■ **Your task**: Can the data below be echoed back word for word?
*** Opening of Exercise materials ***
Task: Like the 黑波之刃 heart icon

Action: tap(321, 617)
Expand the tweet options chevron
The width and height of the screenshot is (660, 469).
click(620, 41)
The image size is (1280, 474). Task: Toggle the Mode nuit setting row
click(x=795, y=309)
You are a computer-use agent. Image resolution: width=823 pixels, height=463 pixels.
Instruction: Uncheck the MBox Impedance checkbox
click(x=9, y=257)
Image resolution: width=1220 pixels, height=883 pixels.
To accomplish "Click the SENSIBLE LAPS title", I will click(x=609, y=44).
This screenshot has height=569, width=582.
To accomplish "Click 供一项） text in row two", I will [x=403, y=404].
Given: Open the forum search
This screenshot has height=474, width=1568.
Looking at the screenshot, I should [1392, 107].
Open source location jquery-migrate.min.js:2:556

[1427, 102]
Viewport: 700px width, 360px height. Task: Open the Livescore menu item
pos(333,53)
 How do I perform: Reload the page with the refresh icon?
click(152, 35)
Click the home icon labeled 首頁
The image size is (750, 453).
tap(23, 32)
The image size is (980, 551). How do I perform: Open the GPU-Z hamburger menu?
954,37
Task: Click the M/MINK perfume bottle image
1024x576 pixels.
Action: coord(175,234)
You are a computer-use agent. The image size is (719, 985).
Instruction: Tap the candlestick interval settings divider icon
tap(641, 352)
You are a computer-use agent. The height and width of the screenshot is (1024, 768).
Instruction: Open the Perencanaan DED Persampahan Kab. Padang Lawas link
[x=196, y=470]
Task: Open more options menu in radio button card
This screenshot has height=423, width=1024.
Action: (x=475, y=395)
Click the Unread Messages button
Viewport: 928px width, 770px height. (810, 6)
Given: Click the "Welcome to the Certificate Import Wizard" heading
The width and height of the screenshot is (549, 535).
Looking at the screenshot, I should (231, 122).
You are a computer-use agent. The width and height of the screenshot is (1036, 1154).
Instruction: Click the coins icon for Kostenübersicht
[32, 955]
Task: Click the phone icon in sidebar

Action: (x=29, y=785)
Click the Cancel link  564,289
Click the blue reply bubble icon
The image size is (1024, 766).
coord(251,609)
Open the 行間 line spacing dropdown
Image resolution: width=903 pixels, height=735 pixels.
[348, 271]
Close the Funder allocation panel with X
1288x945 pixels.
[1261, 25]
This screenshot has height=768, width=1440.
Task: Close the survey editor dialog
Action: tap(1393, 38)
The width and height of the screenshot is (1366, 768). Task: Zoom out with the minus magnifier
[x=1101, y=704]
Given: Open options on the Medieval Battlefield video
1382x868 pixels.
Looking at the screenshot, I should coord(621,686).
*** Close of Exercise materials ***
■ **Output below**:
Task: Like the 黑波之刃 heart icon

Action: tap(321, 617)
Expand the tweet options chevron
The width and height of the screenshot is (660, 469).
click(620, 41)
The image size is (1280, 474). Task: Toggle the Mode nuit setting row
click(x=795, y=309)
You are a computer-use agent. Image resolution: width=823 pixels, height=463 pixels.
Instruction: Uncheck the MBox Impedance checkbox
click(x=9, y=257)
Image resolution: width=1220 pixels, height=883 pixels.
To accomplish "Click the SENSIBLE LAPS title", I will click(x=609, y=44).
This screenshot has height=569, width=582.
To accomplish "Click 供一项） text in row two", I will [x=403, y=404].
Given: Open the forum search
This screenshot has height=474, width=1568.
Looking at the screenshot, I should [1392, 107].
Open source location jquery-migrate.min.js:2:556

[1427, 102]
Viewport: 700px width, 360px height. Task: Open the Livescore menu item
pos(333,53)
 How do I perform: Reload the page with the refresh icon?
click(152, 35)
Click the home icon labeled 首頁
The image size is (750, 453).
tap(23, 32)
The image size is (980, 551). How do I perform: Open the GPU-Z hamburger menu?
954,37
Task: Click the M/MINK perfume bottle image
1024x576 pixels.
Action: coord(175,234)
You are a computer-use agent. The image size is (719, 985).
Instruction: Tap the candlestick interval settings divider icon
tap(641, 352)
You are a computer-use agent. The height and width of the screenshot is (1024, 768).
Instruction: Open the Perencanaan DED Persampahan Kab. Padang Lawas link
[x=196, y=470]
Task: Open more options menu in radio button card
This screenshot has height=423, width=1024.
Action: (x=475, y=395)
Click the Unread Messages button
Viewport: 928px width, 770px height. (810, 6)
Given: Click the "Welcome to the Certificate Import Wizard" heading
The width and height of the screenshot is (549, 535).
Looking at the screenshot, I should (231, 122).
You are a computer-use agent. The width and height of the screenshot is (1036, 1154).
Instruction: Click the coins icon for Kostenübersicht
[32, 955]
Task: Click the phone icon in sidebar

Action: (x=29, y=785)
Click the Cancel link  564,289
Click the blue reply bubble icon
The image size is (1024, 766).
coord(251,609)
Open the 行間 line spacing dropdown
Image resolution: width=903 pixels, height=735 pixels.
[348, 271]
Close the Funder allocation panel with X
1288x945 pixels.
[1261, 25]
This screenshot has height=768, width=1440.
Task: Close the survey editor dialog
Action: tap(1393, 38)
The width and height of the screenshot is (1366, 768). Task: Zoom out with the minus magnifier
[x=1101, y=704]
Given: Open options on the Medieval Battlefield video
1382x868 pixels.
Looking at the screenshot, I should coord(621,686).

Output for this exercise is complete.